Williamson S. Oldham was a shrewd and candid observer of the Civil War scene. Representing the always contrary and suspicious Texans in the Confederate Senate, he was a major opponent of President Jefferson Davis and spoke out vehemently against conscription—which he considered an abusive violation of individual rights—and against military interference in the cotton trade.
Oldham’s memoir provides a firsthand look at the Civil War from the perspective of a government insider. In it, he sheds light on such topics as military strategy, foreign relations, taxes, and conflicts between state officials and the Confederate government.
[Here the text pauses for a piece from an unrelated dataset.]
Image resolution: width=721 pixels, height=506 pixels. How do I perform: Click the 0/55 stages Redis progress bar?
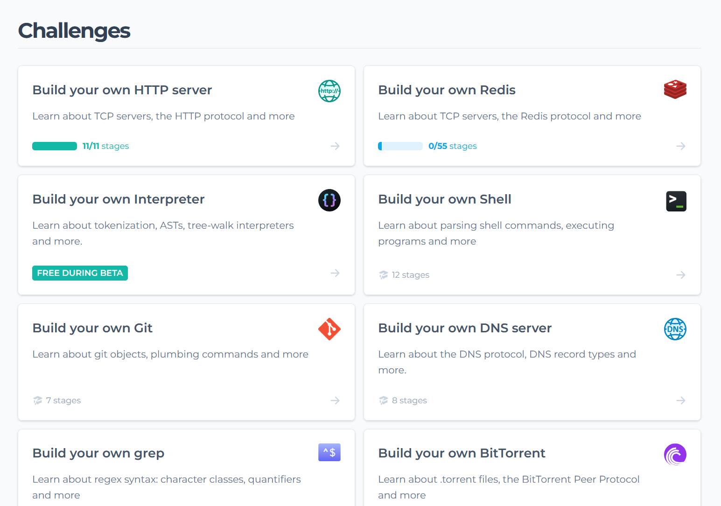(x=400, y=146)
Perhaps more important, his travels between Texas and Richmond—both during and after the war—allowed him to observe the many changes taking place in the South, and he made note of both the general sentiment of citizens and the effect of political and military measures on the country.
Throughout the memoir, Oldham consistently stresses the centrality of politics to a society and the necessity of legislating for the will of the people even in times of war. In assessing the Confederacy’s defeat, he points not to military causes but to Congress’s giving in to the will of the president and military leaders rather than ruling for and representing the people.
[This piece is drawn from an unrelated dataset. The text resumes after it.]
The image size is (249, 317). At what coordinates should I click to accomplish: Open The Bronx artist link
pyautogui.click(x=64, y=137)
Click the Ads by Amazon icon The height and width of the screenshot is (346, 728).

Clayton E. Jewett has edited and annotated Oldham’s memoir to produce the only fully edited publication of this important document, significantly expanded here over any version previously published. His introduction helps clarify Oldham’s position on many of the topics he discusses, making the memoir accessible to scholar and Civil War buff alike, while his annotations reflect his deep knowledge of the intrigue of wartime political life in both Texas and Richmond.
Oldham’s memoir offers important new insight into not only political leadership and conflicts in a young nation but also the question of why the South lost the Civil War, dispelling many myths about the defeat and bolstering interpretations of the Confederacy’s decline that point more to political than to military causes. Rise and Fall of the Confederacy is one of the major political and social documents of the Confederacy and will be a boon to all scholars of the Civil War era.